The Language Barrier of Interdisciplinary Studies
SEATTLE--While ideas for how to interweave the teaching of mathematics and science were a hot topic at the annual meeting of the National Council of Teachers of Mathematics here, there were many indications that posing the question can be as difficult as answering it.
Donna F. Berlin, a researcher at Ohio State University, noted that several successful curriculum projects fuse the two disciplines into a cohesive whole.
But she added that experts in both domains often have difficulty just speaking the same language.
Math educators, for example, tend to refer to the process of combining the disciplines as "making connections,'' while science teachers use the term "integration.''
The difficulties of interdisciplinary interaction were also highlighted in a session on the impact that the N.C.T.M. standards have had on Project 2061, the science-education-reform project of the American Association for the Advancement of Science.
Representatives from the project's six test sites all said that math was integral to their efforts, as well as to "Science for All Americans,'' the association's reform blueprint. But they cited few specific ways that the math standards have influenced their work.
Perhaps more telling was the example given by Sue Matthews of the Elberton County, Ga., team, who said that science and math teachers there were working closely together until the latter left the project en masse to take part in a math-reform effort called Project Litmus.
A session called "The Xs and Whys of Mathematics for All Students, By Any Means Necessary'' by Lee V. Stiff, a math educator at the University of North Carolina, invoked the spirit of the late Malcolm X to underline the importance of access to higher math for members of minority groups.
In a presentation reminiscent of a revival meeting, he argued that the failure to encourage black and Hispanic children to succeed beyond arithmetic has far-reaching social consequences.

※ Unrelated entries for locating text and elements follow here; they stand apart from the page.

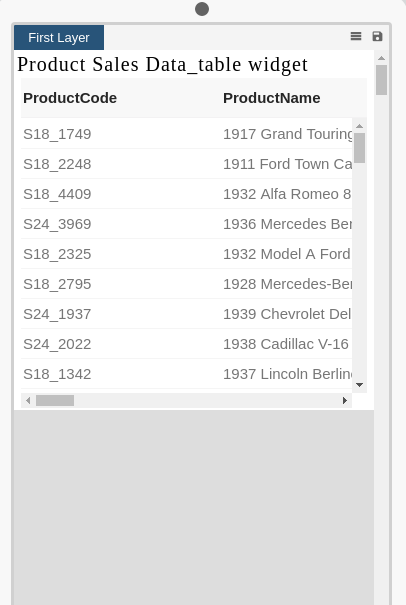Select the 1911 Ford Town Car cell
Viewport: 406px width, 605px height.
(x=288, y=164)
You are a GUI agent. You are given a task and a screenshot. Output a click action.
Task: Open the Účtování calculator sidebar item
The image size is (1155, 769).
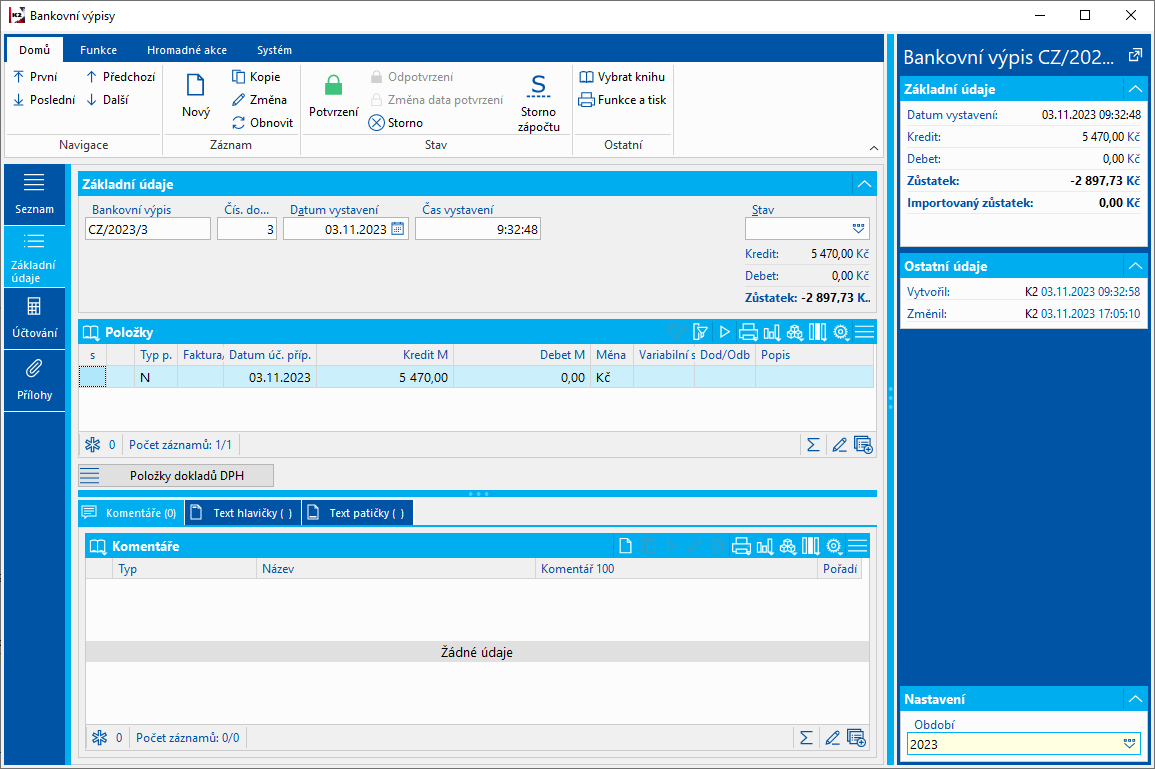[x=34, y=317]
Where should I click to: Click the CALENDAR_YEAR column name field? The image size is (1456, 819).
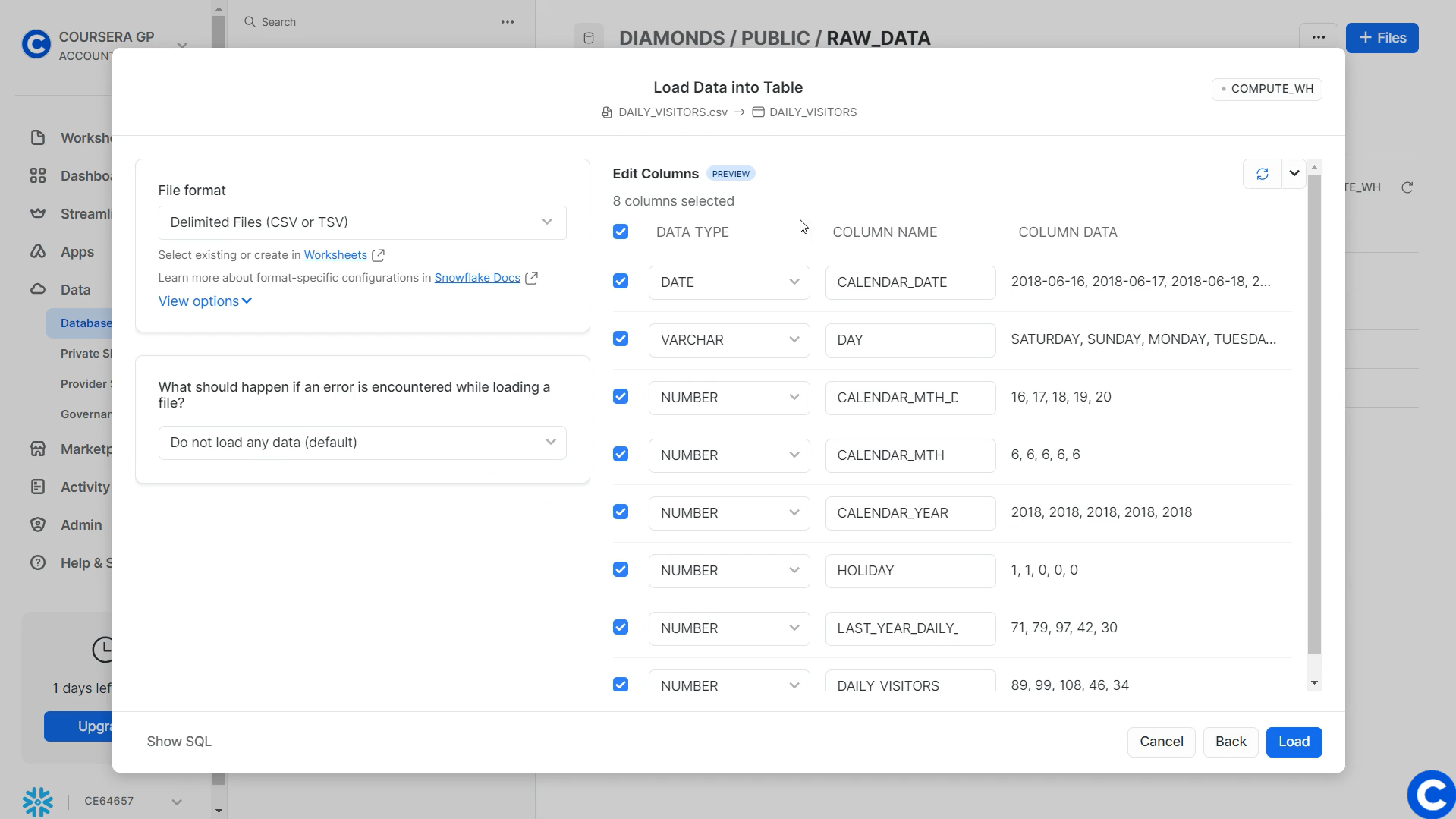910,513
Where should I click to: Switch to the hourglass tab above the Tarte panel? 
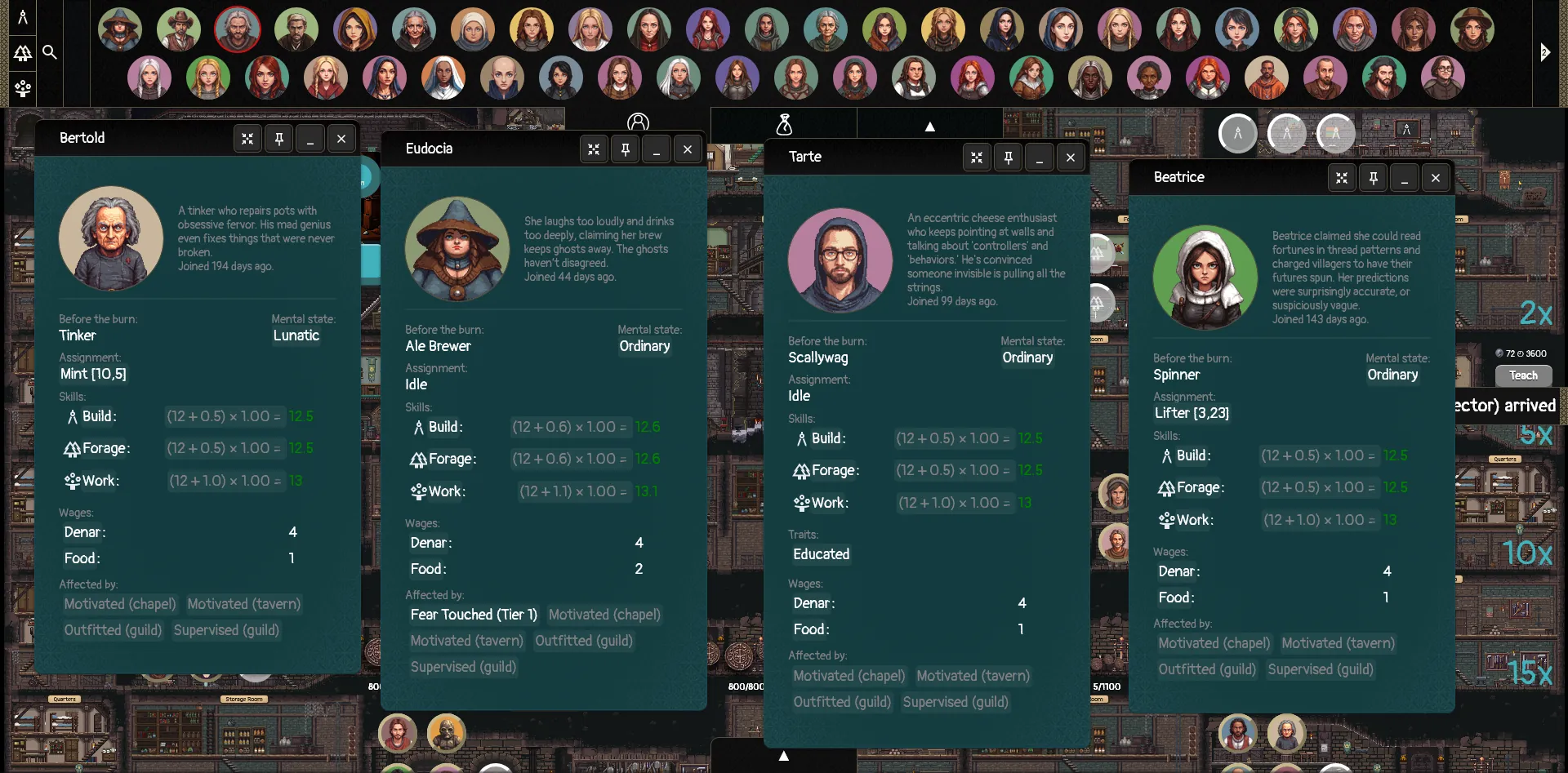click(783, 124)
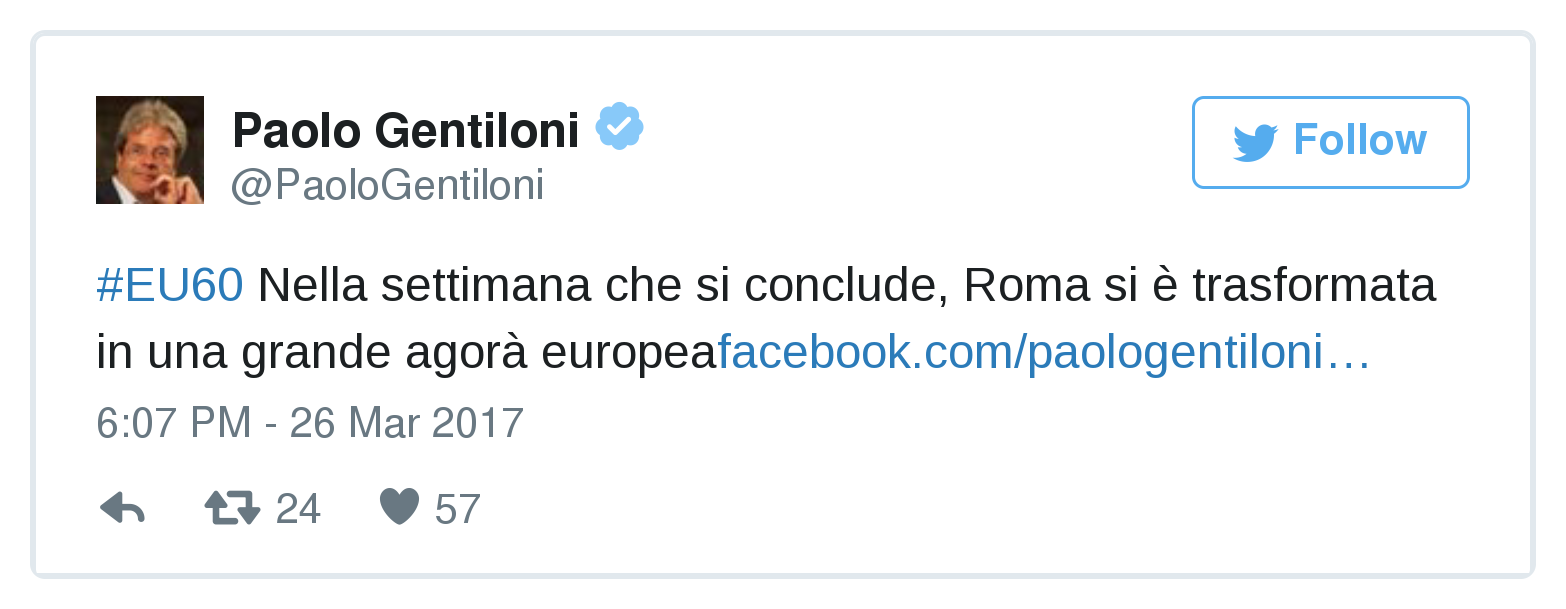Follow the facebook.com/paologentiloni link
This screenshot has width=1566, height=609.
click(x=1020, y=352)
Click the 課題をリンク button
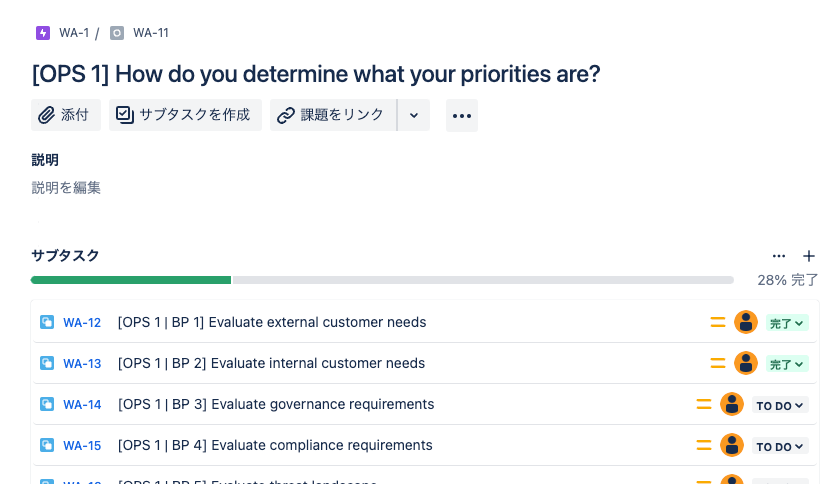Image resolution: width=832 pixels, height=484 pixels. coord(333,115)
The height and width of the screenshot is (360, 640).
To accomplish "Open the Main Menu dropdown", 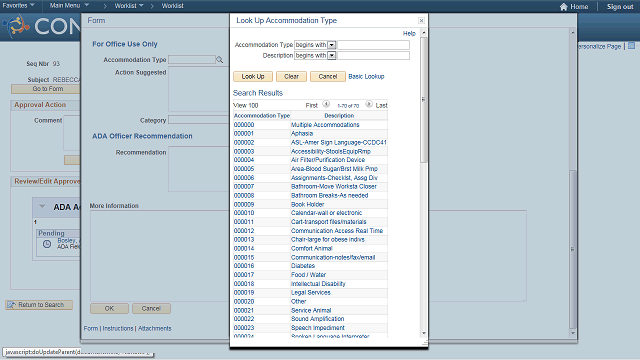I will pyautogui.click(x=69, y=6).
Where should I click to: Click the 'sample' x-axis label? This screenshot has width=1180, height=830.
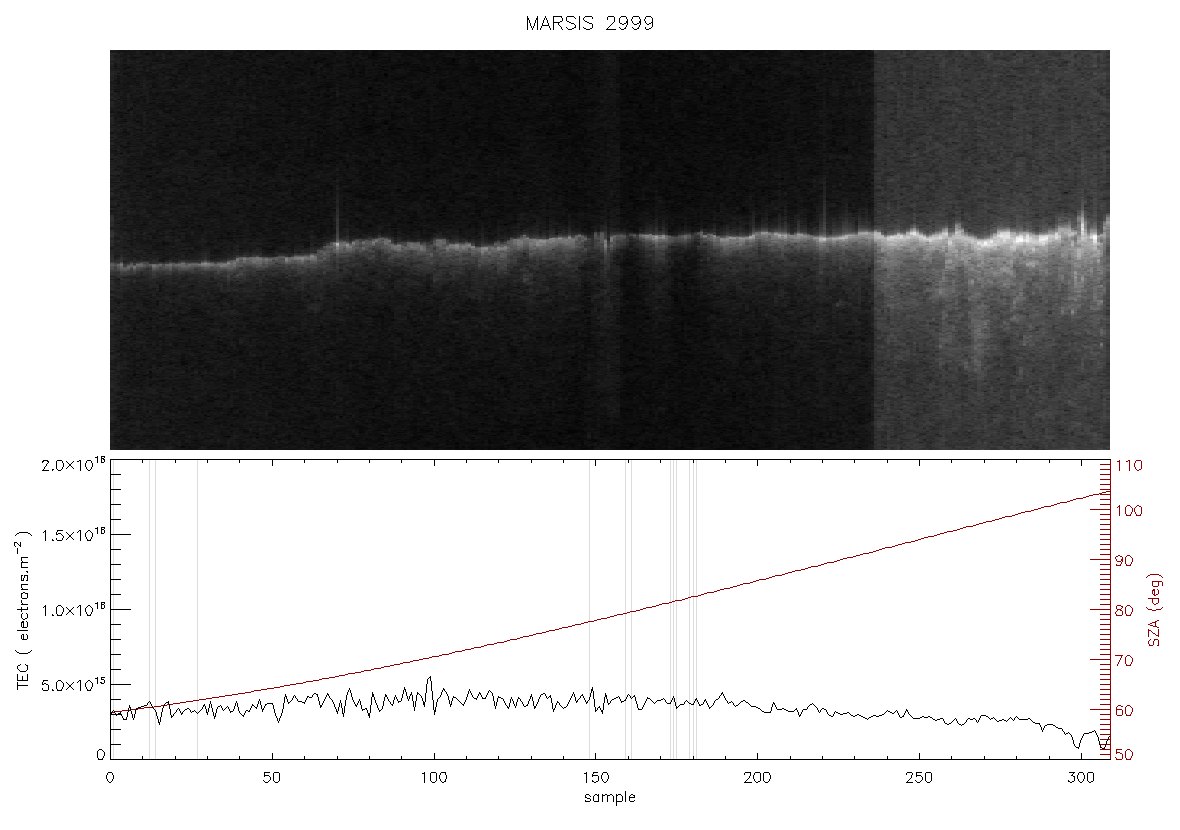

Referring to a previous presentation by Robert Moses--the director of the Boston-based Algebra Project who, in the 1960's, was in the forefront of efforts to desegregate the South--Mr. Stiff argued that, because of its role as a "gatekeeper'' for college-bound students, enrollment in "algebra becomes a civil-rights issue.''
He also displayed the grade records of children who attended an unnamed, predominantly black school in North Carolina, noting that they excelled in introductory math classes but that school officials steered them into general math on the pretext that "there was not room in algebra class.''
It's not every day that someone who has earned more than $1 billion by applying math to "real-world problems'' shares his vision of the future.
Which may explain why 30 minutes before William H. Gates, the chairman and co-founder of the Microsoft Corporation, was scheduled to speak, a cavernous room in the Seattle Convention Center was filled to capacity and hundreds of teachers were being turned away at the door.
And the developer of the MS-DOS operating system for personal computers and other wildly successful programs didn't disappoint his audience. He invited the developer of a geometry drawing program that uses Microsoft's Windows interface to demonstrate his wares and introduced "Encarta,'' a CD-ROM-based encyclopedia that is Microsoft's first foray into educational software.
He said "Encarta'' is the first of a coming wave of CD-ROM-based products whose capacity to store sound, data, and images for the computer seems ready to transform the software industry.
"I think we'll see the markets for software in the home and software in the school really blur so that there won't be this distinction between'' them, he said.
The growing use of CD\ROM is "the beginning of the move toward the digital future'' that will dovetail with and encourage the development of the "information superhighway'' promoted by the Clinton Administration, he said.
Similarly, he said, as computer technology advances, "we'll see tools that allow you to write software ... so that a very high percentage of the new education software will actually be written by people like those of you here,'' he said.
The 37-year-old Mr. Gates described himself as a "poor student'' in Seattle's Shoreline school district who convinced a math teacher of his abilities and subsequently "hacked'' his way into a school computer system, an experience that set him on the road to success.
"Bill, I thank you for your early days of hacking and what you have
become as a result,'' Richard Stucky, a Shoreline district
administrator, said in introducing Mr. Gates.--P.W.